Independent Custody Visiting Schemes bring together local volunteers under the guidance of a scheme manager working for either a Police and Crime Commissioner or Police Authority.  Volunteers make unannounced visits to police stations to check on the welfare of detainees and report back any issues to be resolved.  Although independent custody visiting is a statutory duty for PCCs and police authorities, what this actually looks like varies considerably across schemes.  Scheme managers are often the sole member of staff in their office working on area and they wanted to have more consistency across the UK.  We also wanted to think about what a good scheme practically looks like on the ground.

ICVA therefore kicked off work on a Quality Assurance Framework (or QAF) now some years back.  We spoke to scheme managers and friends about what this should be.  Borrowing from experience and from scheme manager feedback, we developed a range of levels and described what a scheme should look like and asked schemes to provide evidence that they meet each level.  The Quality Assurance Framework covers a number of areas:

  • Recruiting and training,
  • Managing volunteers,
  • Communications,
  • Holding the force to account,
  • Transparency and public reassurance,
  • Detainee welfare, and
  • Investing in and supporting scheme managers.
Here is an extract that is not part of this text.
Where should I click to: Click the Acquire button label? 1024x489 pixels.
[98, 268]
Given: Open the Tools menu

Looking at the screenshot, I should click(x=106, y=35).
The QAF starts at Code Compliant level – a level based on the Code of Practice for Independent Custody Visiting.  I will stress that this is an ambitious standard to meet.  Scheme managers often combine this role with others.  They recruit and manage large numbers of volunteers, oversee normally weekly visits to each custody suite, deal with any feedback, work with the police to resolve problems and work to ensure that police custody is safe and dignified.  We, at ICVA, also ask a fair bit from scheme managers, using their findings to inform national and international work on detention.  We also ask scheme managers to look at particular issues, take part in research, progress recommendations, respond to inspections and more.  It’s a big and responsible job and I have deep respect for all scheme managers who meet the Code.  I am delighted that around half of our schemes have met this standard.  It’s a big achievement and one that I am glad to celebrate with them.
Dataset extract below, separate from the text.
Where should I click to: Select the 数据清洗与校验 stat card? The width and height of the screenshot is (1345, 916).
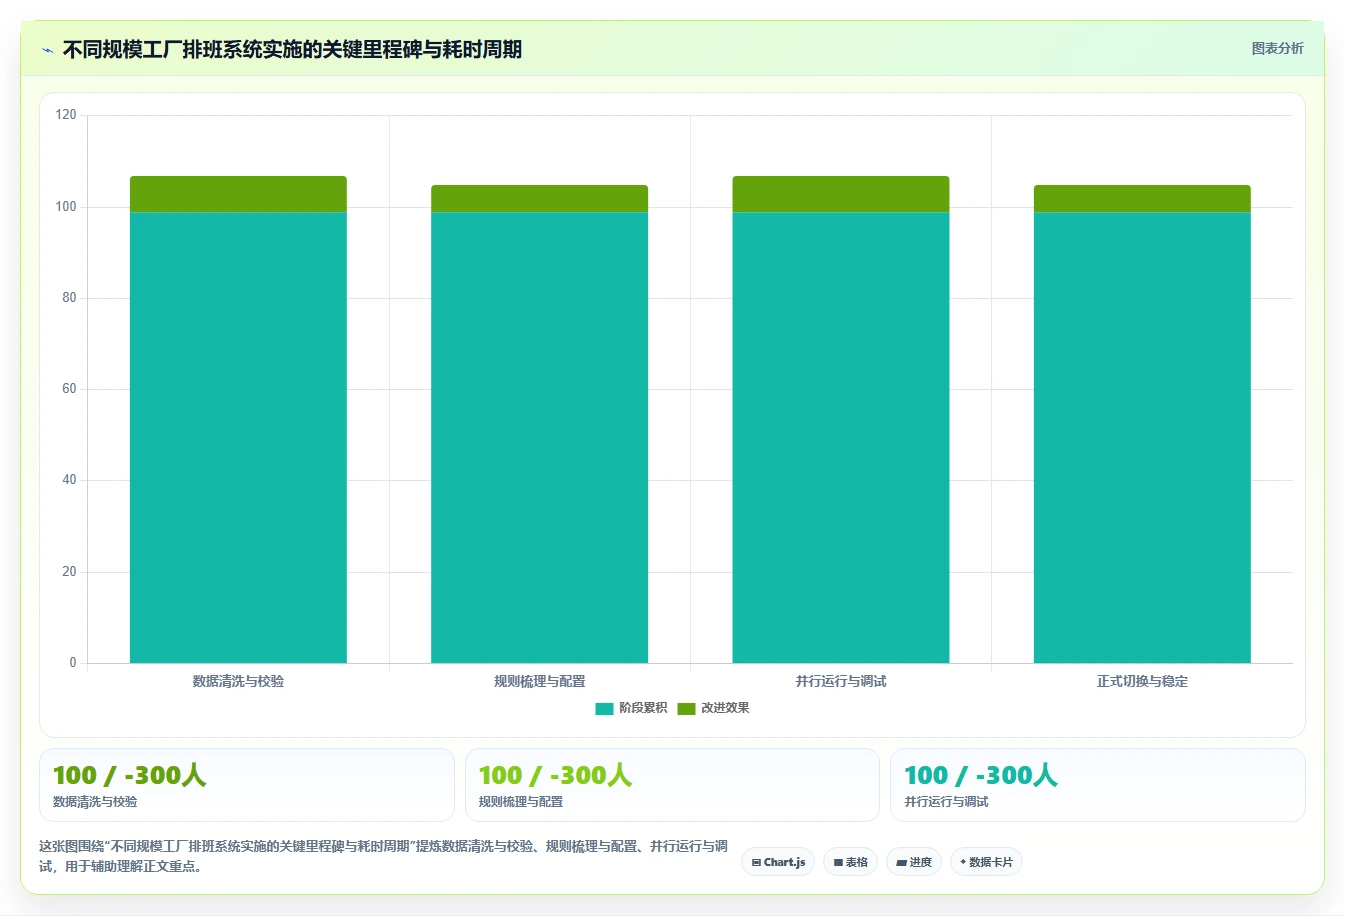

The remaining schemes set their sights on silver, gold or platinum level.  This means going above and beyond to deliver particular high standards.  At silver level, scheme managers developed detailed training plans for their volunteers and run governance processes that enshrine police engagement and buy in to resolving difficult issues.  On the ground, ICVs spend longer looking at custody records of detainees and focusing further on detainee welfare.

Gold schemes sought to work with other schemes, to share learning and avoid duplication.  They proactively share their work with the public and spend time exploring and responding to national issues highlighted by ICVA.  The two schemes who achieved platinum level showed exceptional proactive work and we were delighted to see PCCs accompanying ICVs on out of hours visits to custody.

The Quality Assurance Framework has cemented and driven up standards in independent custody visiting.  I am incredibly proud of scheme managers, Police and Crime Commissioners, Police Authorities and of course the ICVs who have made it work.  It has been a delight to see them strive to achieve their level. It’s also been fantastic to see peer schemes work.  We came together to define what a great scheme looks like.  Scheme managers assessed each other’s work through a peer assessment scheme, building new relationships and sharing good practice.

Independent custody visiting is stronger for the Quality Assurance Framework and whether schemes are collecting awards for Code Compliant, Silver, Gold or Platinum levels, we are proud to celebrate your achievements with schemes and look forward to moving onwards to the next challenge.